Julius Caesar: The War in Gaul
Julius Caesar: De Bello Gallico (The war in Gaul) By Julius Caesar and Sebastian Lockwood
There are two known surviving works written by Julius Caesar: Commentarii de Bello Gallico and (Commentaries on the War in Gaul) and Commentarii de Bello Civili (Comments on the Civil War). The two finished works (and a third unfinished one) provide historians with many insights into Roman history.
This book is edited by Sebastian Lockwhood. He rewrote Commentarii de Bello Gallico so that it would be comprehensible to 21st century readers. For example, he uses modern names for regions that Caesar describes.

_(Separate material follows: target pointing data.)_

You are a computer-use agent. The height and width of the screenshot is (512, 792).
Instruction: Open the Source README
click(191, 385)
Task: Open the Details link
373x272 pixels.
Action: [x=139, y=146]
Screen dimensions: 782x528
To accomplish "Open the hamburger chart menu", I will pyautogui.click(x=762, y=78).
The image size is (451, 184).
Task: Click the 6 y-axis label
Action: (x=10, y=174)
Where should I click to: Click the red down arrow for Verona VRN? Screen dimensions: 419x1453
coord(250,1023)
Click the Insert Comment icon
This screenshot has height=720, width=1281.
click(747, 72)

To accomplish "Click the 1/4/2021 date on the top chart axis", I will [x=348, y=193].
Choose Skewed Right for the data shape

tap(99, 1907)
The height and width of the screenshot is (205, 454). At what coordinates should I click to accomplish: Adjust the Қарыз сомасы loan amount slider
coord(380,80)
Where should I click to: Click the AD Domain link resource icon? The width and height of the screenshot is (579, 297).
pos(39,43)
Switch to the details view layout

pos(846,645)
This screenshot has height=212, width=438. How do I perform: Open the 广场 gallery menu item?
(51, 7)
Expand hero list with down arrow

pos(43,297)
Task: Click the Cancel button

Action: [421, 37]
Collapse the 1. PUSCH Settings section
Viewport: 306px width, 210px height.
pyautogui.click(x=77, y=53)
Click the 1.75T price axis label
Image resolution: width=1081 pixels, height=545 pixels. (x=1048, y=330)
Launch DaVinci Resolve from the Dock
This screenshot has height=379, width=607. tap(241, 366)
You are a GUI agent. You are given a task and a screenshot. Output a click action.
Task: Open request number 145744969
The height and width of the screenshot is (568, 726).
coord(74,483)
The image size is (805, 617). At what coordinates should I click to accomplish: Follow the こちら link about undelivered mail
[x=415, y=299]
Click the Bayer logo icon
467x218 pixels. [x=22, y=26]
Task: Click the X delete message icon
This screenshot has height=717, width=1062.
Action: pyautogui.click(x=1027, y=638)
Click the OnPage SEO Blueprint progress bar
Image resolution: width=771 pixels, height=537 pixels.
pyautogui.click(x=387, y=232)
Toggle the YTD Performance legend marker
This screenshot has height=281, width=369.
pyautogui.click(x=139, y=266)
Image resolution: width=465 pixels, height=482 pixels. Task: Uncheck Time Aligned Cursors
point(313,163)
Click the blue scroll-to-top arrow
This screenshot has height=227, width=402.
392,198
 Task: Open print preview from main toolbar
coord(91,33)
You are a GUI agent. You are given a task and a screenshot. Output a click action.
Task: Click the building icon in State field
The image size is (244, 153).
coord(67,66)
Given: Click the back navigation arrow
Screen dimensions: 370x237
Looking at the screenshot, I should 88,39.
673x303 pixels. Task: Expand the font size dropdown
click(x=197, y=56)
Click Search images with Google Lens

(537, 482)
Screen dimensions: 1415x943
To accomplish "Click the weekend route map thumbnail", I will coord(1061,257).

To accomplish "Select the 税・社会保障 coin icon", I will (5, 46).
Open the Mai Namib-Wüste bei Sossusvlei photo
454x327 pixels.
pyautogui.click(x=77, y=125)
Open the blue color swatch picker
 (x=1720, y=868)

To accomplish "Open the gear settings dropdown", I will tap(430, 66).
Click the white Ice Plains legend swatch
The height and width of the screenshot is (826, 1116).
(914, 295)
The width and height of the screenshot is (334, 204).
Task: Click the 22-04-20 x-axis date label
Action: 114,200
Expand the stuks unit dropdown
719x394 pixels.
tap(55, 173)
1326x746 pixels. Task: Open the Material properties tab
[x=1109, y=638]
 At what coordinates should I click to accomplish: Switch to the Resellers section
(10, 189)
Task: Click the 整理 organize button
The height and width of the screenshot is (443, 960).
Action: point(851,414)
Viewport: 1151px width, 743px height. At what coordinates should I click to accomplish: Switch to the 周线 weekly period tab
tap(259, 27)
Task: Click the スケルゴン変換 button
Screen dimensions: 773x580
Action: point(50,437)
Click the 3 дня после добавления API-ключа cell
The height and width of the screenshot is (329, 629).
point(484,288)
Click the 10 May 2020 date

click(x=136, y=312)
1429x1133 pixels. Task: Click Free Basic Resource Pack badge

Like the original, Lockwood's version is also written in the third person. (Many Romans of the period wrote their autobiographies in the third person)
Caesar wrote the commentaries at a time when his rule was being challenged by enemies in the Senate. As such, it has a strong pro-Caesar propagandistic element to it. Regardless, reading this book completely changed the mental image I had of Caesar.
The book describes how barbarians tried migrating into Roman territories, but were turned away. The barbarians trick the Romans, and attack them. This triggers a series of brutal wars where the Romans conquer most of modern-day France. The war also takes Caesar to Britain, where he is defeated, and forced to retreat back into France.
Caesar comes off as an extremely intelligent leader who won most of his battles with words rather than swords.
Caesar is uniquely merciful compared to most other Romans of his time. He always gave all of his enemies several fair chances to back down. When his enemies would back down, he would always act mercifully. He never broke any treaties, and wouldn't double-cross his allies.
For example, several times the barbarians would send emissaries to negotiate with Caesar just for the purpose of buying time for an attack. Even when Caesar knew the intentions of the barbarians, he would always humor the emissaries, and grant them the benefit of the doubt.
What strikes me most about Caesar's campaign is his use of engineering to solve military problems. What few battles he couldn't win with words or swords, he won with technology.
In order to cross the Rhine into Germany, he built a large wooden bridge in just ten days. He then used this bridge to transport several legions.
In another display of engineering, he builds several ships. His men aren't sailors, and don't know how to fight on sea. Despite this, he fashions grappling hooks which tear down the masts of rival warships.
Finally, when sieging Vercingetorix, he builds a wall around the city he is besieging. (Which was unprecedented) When the Gauls threaten to attack the wall from behind, he builds a second one facing them on that side as well.
Excellent read. Truth is stranger than fiction.